Conversation Intelligence is a SaaS layer sitting on a usage-priced floor that compounds against you.
Why this is structural, not negotiable
The temptation in any CI war room is to push back on the STT bill: "we'll negotiate a volume tier." That works for a while. The three largest STT vendors all offer enterprise commits and will discount 20-40% off list at meaningful volume. The math improves; the shape doesn't:
- The discount is locked to commit. If usage dips below the commit — a churned customer, a quiet quarter — you pay for capacity you didn't burn.
- The discount is off list, and list prices drift up as the vendor stacks new feature add-ons (sentiment, custom vocabulary, redaction).
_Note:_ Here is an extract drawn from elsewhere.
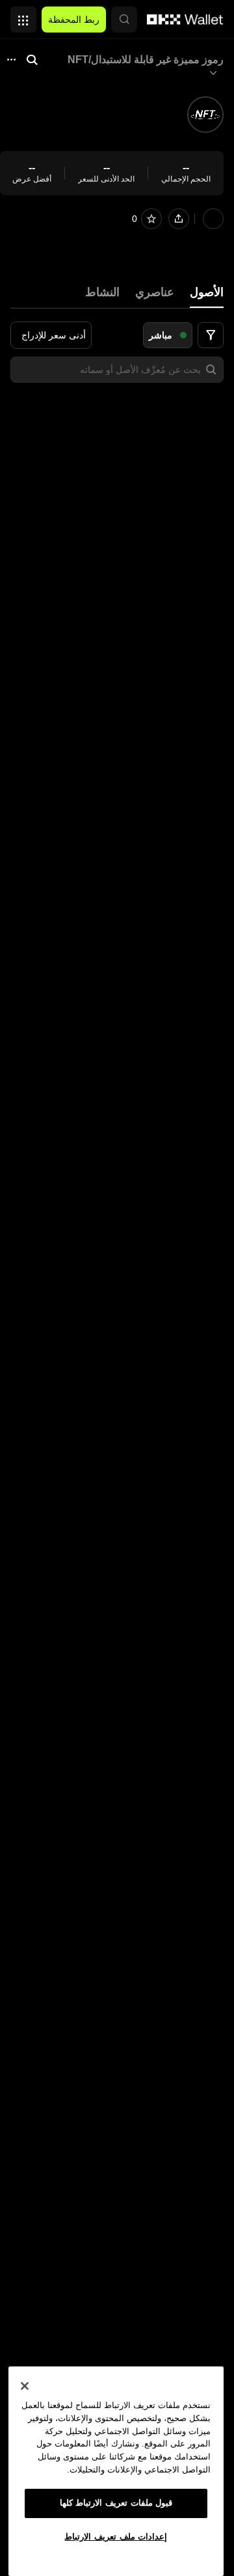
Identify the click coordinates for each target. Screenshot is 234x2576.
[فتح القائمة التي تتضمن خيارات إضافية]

The discount caps before the list does.
- The discount is not portable. The day you want to renegotiate, your migration cost is your customers' downtime risk — and the vendor knows it.
None of this is vendor villainy. It's the natural shape of usage-priced infrastructure sitting underneath a flat-rate SaaS contract. The only way out is to change the unit economics of the input itself.
Lifting the floor
Orchard's per-minute rate for the same workload — transcription plus speaker diarization, the bundle CI platforms actually consume — is $0.00042 per minute at production volume. Run the same 7.2M minutes through it and the line item drops from $64K to $3,024 per year.
That isn't a percent saving. It's a category change. A 4.3% margin drag becomes a rounding error. On the next 10× of growth — 10,000 seats, 72M minutes — Deepgram's bill scales linearly to $640K per year while Orchard's scales to about $30K. The delta funds two and a half engineers, or buys back the unit-economics narrative your board diligence keeps poking at.
Who this matters for
If you're a CI platform between $1M and $50M ARR, the STT line item is somewhere between 3% and 8% of revenue depending on how many intelligence features you've bolted on. Rip out that drag and you've added a year of runway to the next fundraise without renegotiating headcount, churn or contract length.
If you're under $1M ARR, the dollar amount is smaller but the shape is the same — and easier to fix early than late. Sticky customers compound this bill into a problem you'll otherwise refactor around later, when migration risk is much higher than it is today.
Either way: the floor isn't immovable. It's a vendor choice.